Evaluation of a method for detection of cells with reduced drug retention in solid tumours

Abstract

A method for detection of cells with reduced drug retention was evaluated in solid tumours. After a 1 h incubation with daunorubicin (DNR), the right angle scatter (RAS), forward angle scatter (FAS), and specific fluorescence (Fluo) were measured in sensitive and resistant cells; only Fluo was related qualitatively, but not quantitatively, to resistance. Various incubation conditions were examined. When the pH of the incubation medium increased, the DNR retention increased in sensitive and resistant cells. In contrast, when the cell concentration increased, the DNR retention decreased. Using sensitive and resistant cell lines, a proportion of resistant cells lower than 10% can be detected in a mixture. To analyse cells from solid tumours, the cells were dissociated by repeated fine needle aspirations. Tumours from 22 patients have been processed with this technique; 8 samples were classified as S (sensitive); 2 as R (resistant); and 12 as I (intermediate). Further experiments were run to study and improve the method. Another method of detection of dead cells was tested.
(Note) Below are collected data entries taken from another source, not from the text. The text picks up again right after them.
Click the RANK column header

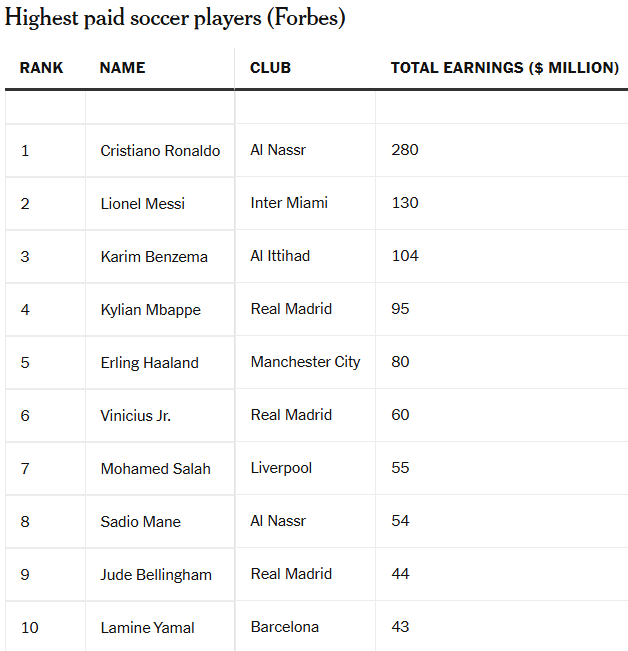click(41, 68)
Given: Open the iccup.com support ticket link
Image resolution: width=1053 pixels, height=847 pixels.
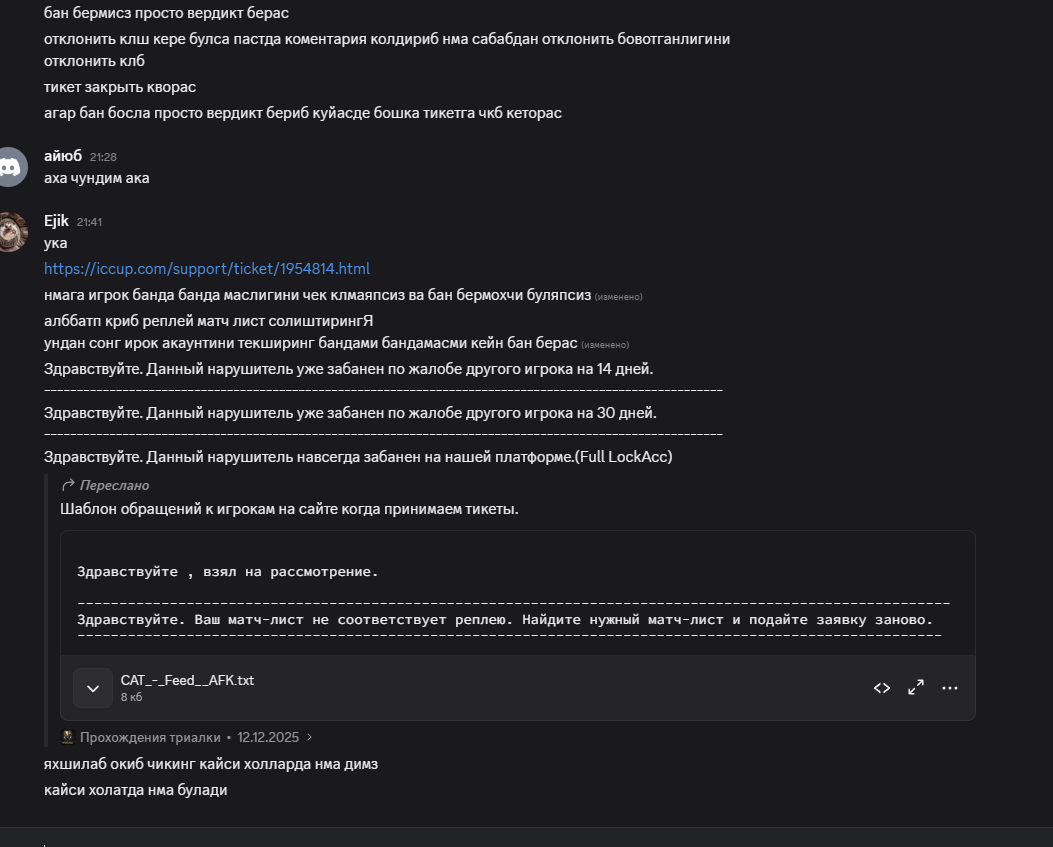Looking at the screenshot, I should (x=207, y=268).
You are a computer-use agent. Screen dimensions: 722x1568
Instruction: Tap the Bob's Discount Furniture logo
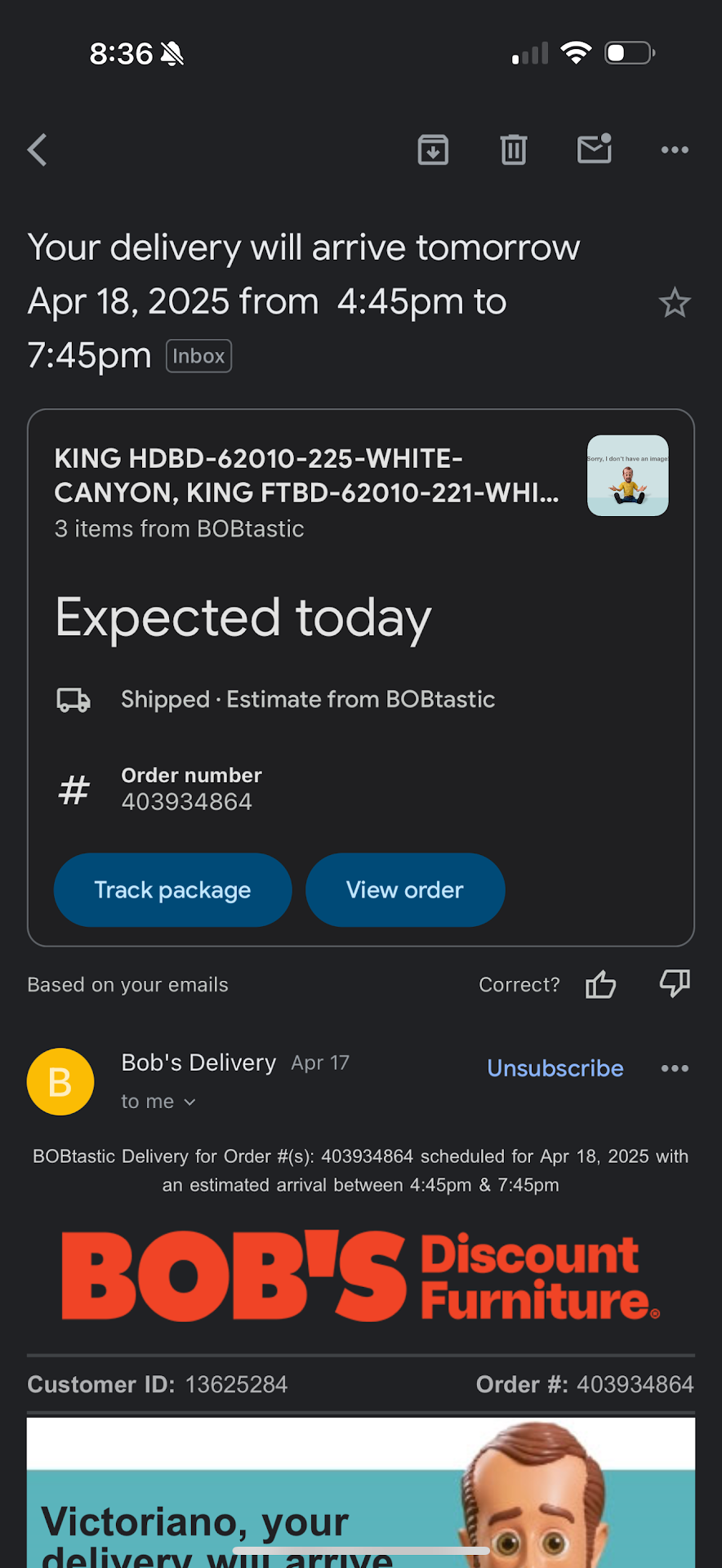tap(360, 1276)
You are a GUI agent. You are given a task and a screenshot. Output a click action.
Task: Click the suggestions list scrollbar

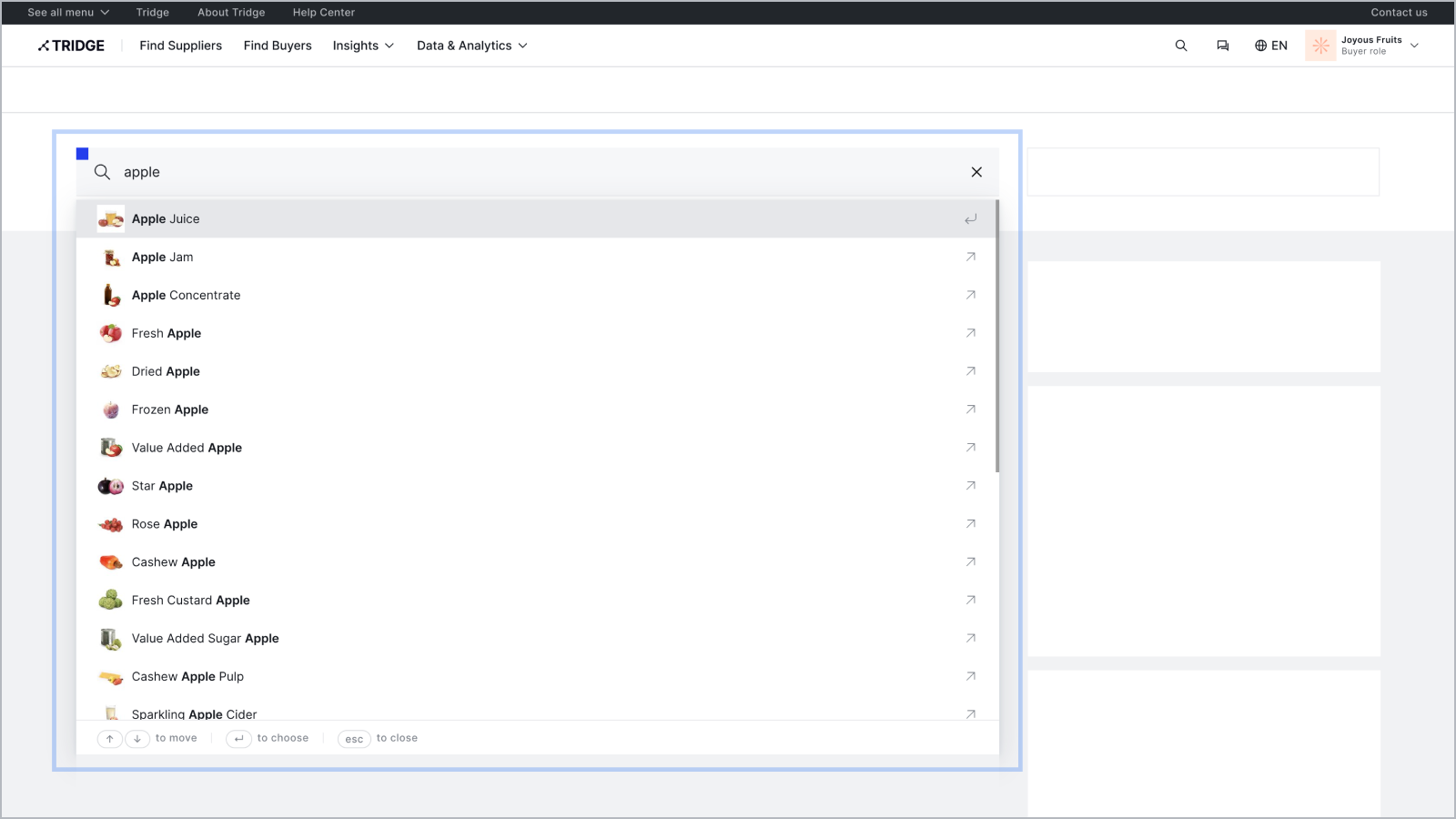click(997, 337)
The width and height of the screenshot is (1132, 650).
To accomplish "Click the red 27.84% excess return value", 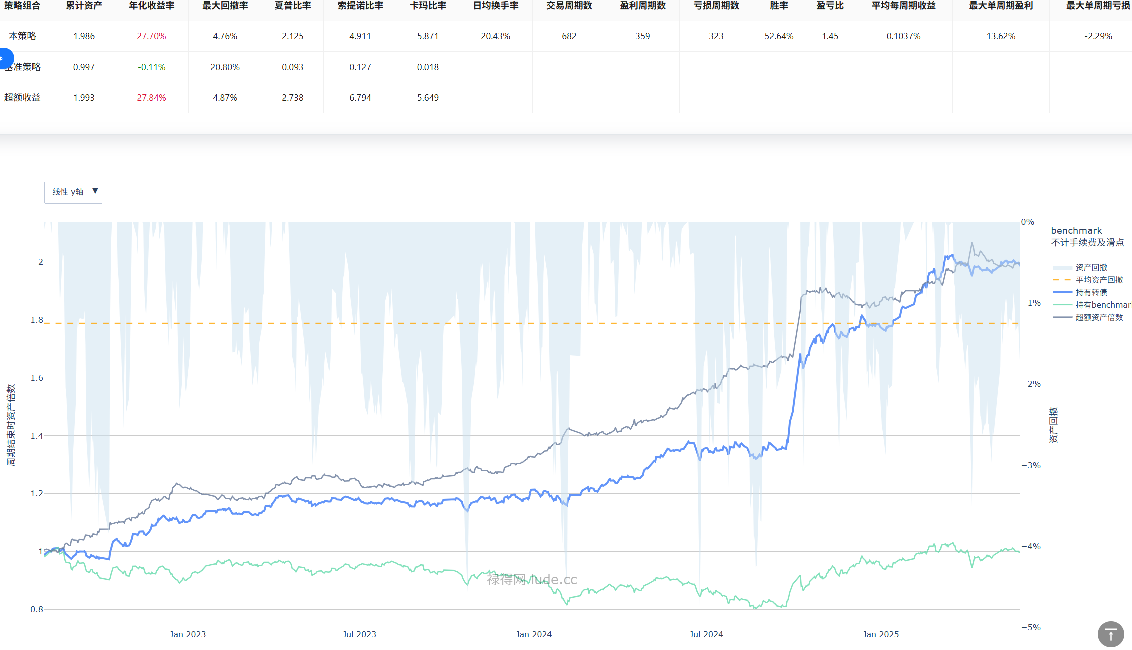I will click(x=152, y=98).
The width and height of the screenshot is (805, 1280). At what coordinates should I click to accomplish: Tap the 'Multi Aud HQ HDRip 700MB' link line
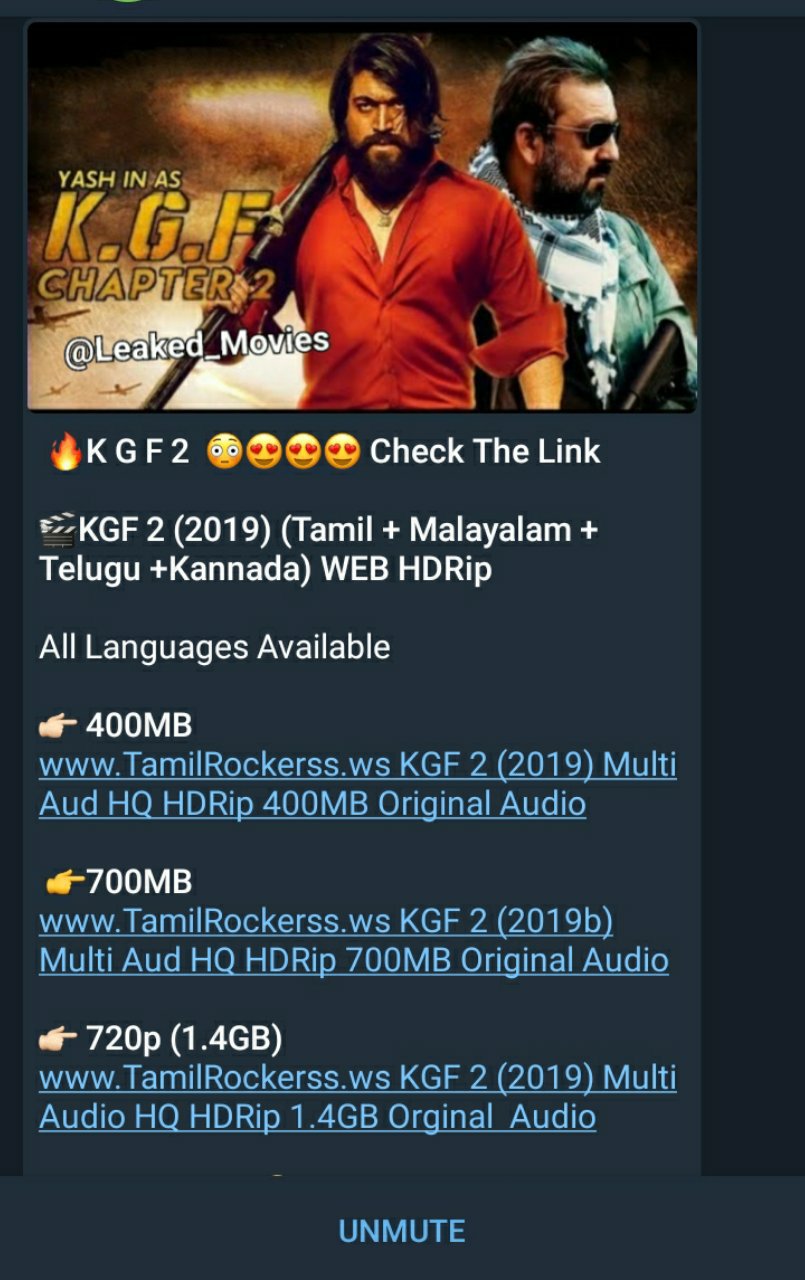tap(354, 961)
The intra-assay variability of the technique was found to be less than 10%. When the study was performed with different fragments of the same tumour, the variation, corresponding to the tumour heterogeneity, rose to 21 to 36%. The inter-assay reproducibility was too bad, so a variant of this technique has been adapted, using verapamil or cyclosporin A, which is able to block DNR efflux; this new method allows tumour cells to be used as their own controls.